## Your objective
Write out the lines below as a JSON list of strings, one string per line, omitting blank lines.

-- START Given data --

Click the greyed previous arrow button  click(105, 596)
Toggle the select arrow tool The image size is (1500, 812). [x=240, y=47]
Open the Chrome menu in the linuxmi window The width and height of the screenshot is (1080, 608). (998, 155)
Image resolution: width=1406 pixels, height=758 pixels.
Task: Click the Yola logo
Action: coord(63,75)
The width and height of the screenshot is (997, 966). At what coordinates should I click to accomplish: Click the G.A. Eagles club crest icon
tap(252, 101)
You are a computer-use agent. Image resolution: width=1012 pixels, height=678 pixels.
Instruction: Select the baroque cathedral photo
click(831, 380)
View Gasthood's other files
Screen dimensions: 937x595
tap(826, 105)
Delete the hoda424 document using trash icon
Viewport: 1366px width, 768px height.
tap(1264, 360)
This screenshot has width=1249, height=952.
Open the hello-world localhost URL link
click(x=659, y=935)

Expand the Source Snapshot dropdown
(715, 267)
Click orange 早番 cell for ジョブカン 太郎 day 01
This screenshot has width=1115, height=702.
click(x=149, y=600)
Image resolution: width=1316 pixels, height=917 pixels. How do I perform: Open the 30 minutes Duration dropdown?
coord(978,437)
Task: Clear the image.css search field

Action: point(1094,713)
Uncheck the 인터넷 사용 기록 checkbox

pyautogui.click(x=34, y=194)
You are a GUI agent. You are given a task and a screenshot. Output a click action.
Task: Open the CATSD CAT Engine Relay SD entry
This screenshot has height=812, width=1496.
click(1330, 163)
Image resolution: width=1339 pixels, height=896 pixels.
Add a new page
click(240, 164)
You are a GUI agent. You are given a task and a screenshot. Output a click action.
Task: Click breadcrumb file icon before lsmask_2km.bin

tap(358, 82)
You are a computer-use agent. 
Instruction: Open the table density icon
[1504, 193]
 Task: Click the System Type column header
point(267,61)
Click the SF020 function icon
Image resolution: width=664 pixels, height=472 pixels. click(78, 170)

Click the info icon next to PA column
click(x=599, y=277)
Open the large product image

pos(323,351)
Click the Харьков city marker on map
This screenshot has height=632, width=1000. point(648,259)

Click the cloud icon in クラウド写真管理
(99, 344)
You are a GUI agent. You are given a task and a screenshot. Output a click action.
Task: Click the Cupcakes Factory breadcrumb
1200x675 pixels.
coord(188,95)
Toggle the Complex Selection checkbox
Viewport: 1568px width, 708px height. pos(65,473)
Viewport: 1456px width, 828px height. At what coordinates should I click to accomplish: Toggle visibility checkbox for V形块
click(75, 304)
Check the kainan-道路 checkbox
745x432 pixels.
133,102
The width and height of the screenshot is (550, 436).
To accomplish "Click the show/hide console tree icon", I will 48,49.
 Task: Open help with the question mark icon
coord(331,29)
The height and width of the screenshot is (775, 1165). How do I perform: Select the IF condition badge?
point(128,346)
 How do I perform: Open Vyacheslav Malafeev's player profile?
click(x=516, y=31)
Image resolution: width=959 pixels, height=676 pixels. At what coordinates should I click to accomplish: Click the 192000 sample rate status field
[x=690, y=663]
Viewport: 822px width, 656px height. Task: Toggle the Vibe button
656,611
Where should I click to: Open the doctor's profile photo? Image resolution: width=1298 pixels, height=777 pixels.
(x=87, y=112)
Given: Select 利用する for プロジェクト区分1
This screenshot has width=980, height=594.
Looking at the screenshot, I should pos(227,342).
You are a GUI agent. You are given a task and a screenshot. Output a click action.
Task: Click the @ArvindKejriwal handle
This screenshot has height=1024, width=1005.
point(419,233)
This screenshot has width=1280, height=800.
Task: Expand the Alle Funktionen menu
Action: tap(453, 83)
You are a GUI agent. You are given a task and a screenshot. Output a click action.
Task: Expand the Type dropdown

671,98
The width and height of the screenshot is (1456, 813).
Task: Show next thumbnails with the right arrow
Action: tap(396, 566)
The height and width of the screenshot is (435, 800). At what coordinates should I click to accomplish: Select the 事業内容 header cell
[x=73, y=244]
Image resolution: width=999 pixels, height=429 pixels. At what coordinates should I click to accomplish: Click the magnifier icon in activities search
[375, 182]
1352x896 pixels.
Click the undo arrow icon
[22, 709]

-- END Given data --

## Output
[
  "Click the greyed previous arrow button  click(105, 596)",
  "Toggle the select arrow tool The image size is (1500, 812). [x=240, y=47]",
  "Open the Chrome menu in the linuxmi window The width and height of the screenshot is (1080, 608). (998, 155)",
  "Image resolution: width=1406 pixels, height=758 pixels.",
  "Task: Click the Yola logo",
  "Action: coord(63,75)",
  "The width and height of the screenshot is (997, 966). At what coordinates should I click to accomplish: Click the G.A. Eagles club crest icon",
  "tap(252, 101)",
  "You are a computer-use agent. Image resolution: width=1012 pixels, height=678 pixels.",
  "Instruction: Select the baroque cathedral photo",
  "click(831, 380)",
  "View Gasthood's other files",
  "Screen dimensions: 937x595",
  "tap(826, 105)",
  "Delete the hoda424 document using trash icon",
  "Viewport: 1366px width, 768px height.",
  "tap(1264, 360)",
  "This screenshot has width=1249, height=952.",
  "Open the hello-world localhost URL link",
  "click(x=659, y=935)",
  "Expand the Source Snapshot dropdown",
  "(715, 267)",
  "Click orange 早番 cell for ジョブカン 太郎 day 01",
  "This screenshot has width=1115, height=702.",
  "click(x=149, y=600)",
  "Image resolution: width=1316 pixels, height=917 pixels. How do I perform: Open the 30 minutes Duration dropdown?",
  "coord(978,437)",
  "Task: Clear the image.css search field",
  "Action: point(1094,713)",
  "Uncheck the 인터넷 사용 기록 checkbox",
  "pyautogui.click(x=34, y=194)",
  "You are a GUI agent. You are given a task and a screenshot. Output a click action.",
  "Task: Open the CATSD CAT Engine Relay SD entry",
  "This screenshot has height=812, width=1496.",
  "click(1330, 163)",
  "Image resolution: width=1339 pixels, height=896 pixels.",
  "Add a new page",
  "click(240, 164)",
  "You are a GUI agent. You are given a task and a screenshot. Output a click action.",
  "Task: Click breadcrumb file icon before lsmask_2km.bin",
  "tap(358, 82)",
  "You are a computer-use agent. ",
  "Instruction: Open the table density icon",
  "[1504, 193]",
  " Task: Click the System Type column header",
  "point(267,61)",
  "Click the SF020 function icon",
  "Image resolution: width=664 pixels, height=472 pixels. click(78, 170)",
  "Click the info icon next to PA column",
  "click(x=599, y=277)",
  "Open the large product image",
  "pos(323,351)",
  "Click the Харьков city marker on map",
  "This screenshot has height=632, width=1000. point(648,259)",
  "Click the cloud icon in クラウド写真管理",
  "(99, 344)",
  "You are a GUI agent. You are given a task and a screenshot. Output a click action.",
  "Task: Click the Cupcakes Factory breadcrumb",
  "1200x675 pixels.",
  "coord(188,95)",
  "Toggle the Complex Selection checkbox",
  "Viewport: 1568px width, 708px height. pos(65,473)",
  "Viewport: 1456px width, 828px height. At what coordinates should I click to accomplish: Toggle visibility checkbox for V形块",
  "click(75, 304)",
  "Check the kainan-道路 checkbox",
  "745x432 pixels.",
  "133,102",
  "The width and height of the screenshot is (550, 436).",
  "To accomplish \"Click the show/hide console tree icon\", I will 48,49.",
  " Task: Open help with the question mark icon",
  "coord(331,29)",
  "The height and width of the screenshot is (775, 1165). How do I perform: Select the IF condition badge?",
  "point(128,346)",
  " How do I perform: Open Vyacheslav Malafeev's player profile?",
  "click(x=516, y=31)",
  "Image resolution: width=959 pixels, height=676 pixels. At what coordinates should I click to accomplish: Click the 192000 sample rate status field",
  "[x=690, y=663]",
  "Viewport: 822px width, 656px height. Task: Toggle the Vibe button",
  "656,611",
  "Where should I click to: Open the doctor's profile photo? Image resolution: width=1298 pixels, height=777 pixels.",
  "(x=87, y=112)",
  "Given: Select 利用する for プロジェクト区分1",
  "This screenshot has width=980, height=594.",
  "Looking at the screenshot, I should pos(227,342).",
  "You are a GUI agent. You are given a task and a screenshot. Output a click action.",
  "Task: Click the @ArvindKejriwal handle",
  "This screenshot has height=1024, width=1005.",
  "point(419,233)",
  "This screenshot has width=1280, height=800.",
  "Task: Expand the Alle Funktionen menu",
  "Action: tap(453, 83)",
  "You are a GUI agent. You are given a task and a screenshot. Output a click action.",
  "Task: Expand the Type dropdown",
  "671,98",
  "The width and height of the screenshot is (1456, 813).",
  "Task: Show next thumbnails with the right arrow",
  "Action: tap(396, 566)",
  "The height and width of the screenshot is (435, 800). At what coordinates should I click to accomplish: Select the 事業内容 header cell",
  "[x=73, y=244]",
  "Image resolution: width=999 pixels, height=429 pixels. At what coordinates should I click to accomplish: Click the magnifier icon in activities search",
  "[375, 182]",
  "1352x896 pixels.",
  "Click the undo arrow icon",
  "[22, 709]"
]